ЦЕЛЬ ЗАДАНИЯ:
Какие слова, согласно исходному тексту, произнёс Том после раскрытия дела Дебби?

ИСХОДНЫЙ ТЕКСТ:
____
Тяжело было принять слова Тома после всего, через что я прошёл с семьёй Эстес. Никто лучше Тома не знал всю глубину моих обязательств. Я вспомнил как раскрыв дело Дебби, мы оба разделили слёзы и объятья, и Том сказал мне: «Ты сдержал обещание». А теперь он перечёркивал годы поддержки и отношений, которые я считал нерушимыми.
Другой удар я получил от семьи Конни Наон. Сделка с Риджуэем дала обилие информации о смерти Конни. Но вместо благодарностей, её родственники решили напасть на меня и других членов целевой группы, потому что долгие годы полиция держала их под подозрением. Они считали, что офицеры дорожной полиции останавливали их без веской причины, а членов семьи подросткового возраста помощники шерифа из местного участка незаслуженно считали проблемными. Предположительно, поэтому их дочь и оказалась на улице.
____
ФРАГМЕНТ НАБОРА ДАННЫХ:
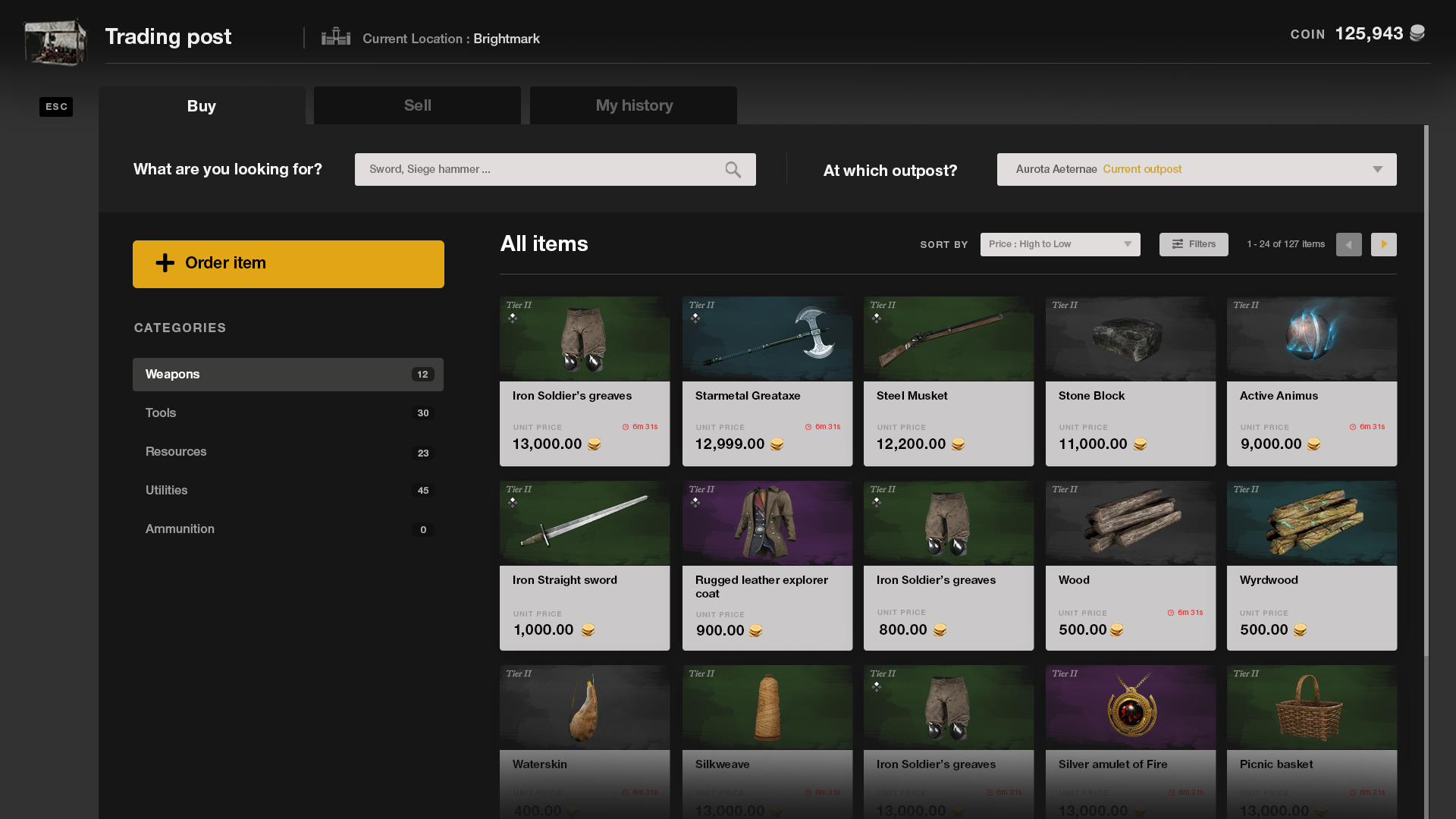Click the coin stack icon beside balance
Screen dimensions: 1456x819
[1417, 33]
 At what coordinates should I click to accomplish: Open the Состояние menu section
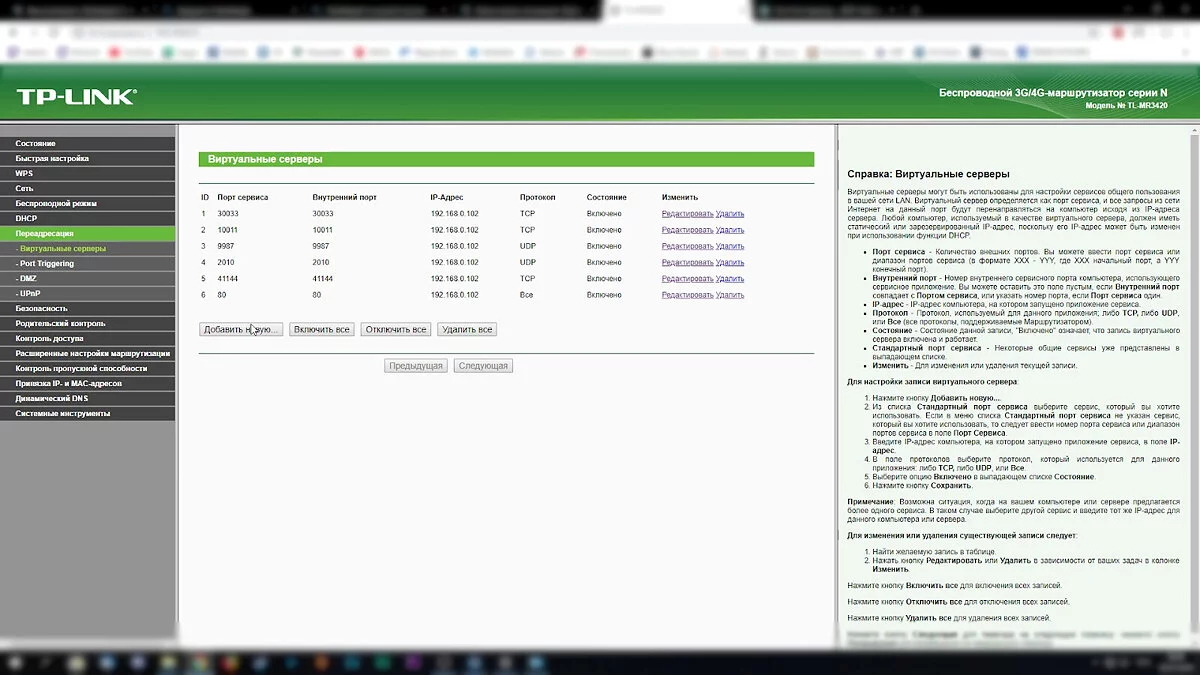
____
ПОЛНЫЙ ОТВЕТ:
«Ты сдержал обещание».